▶ _RECORDS SHOWN_:
════
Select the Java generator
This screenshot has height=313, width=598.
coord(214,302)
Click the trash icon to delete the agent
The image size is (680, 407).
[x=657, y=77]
════
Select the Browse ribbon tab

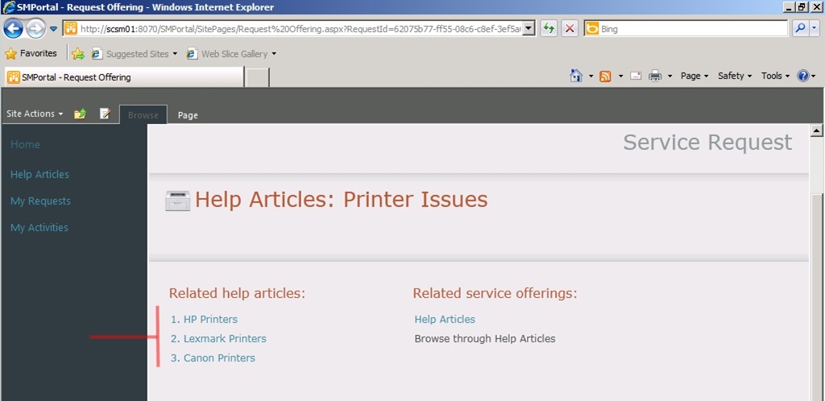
════
▶ _TASK PROMPT_: Rewrite the entries from the line containing "Click the trash icon to delete the agent" down through the line containing "[x=657, y=77]", with "trash icon" replaced by "garbage can icon" and everything else unchanged.

▶ _SOLUTION_:
Click the garbage can icon to delete the agent
The image size is (680, 407).
[x=657, y=77]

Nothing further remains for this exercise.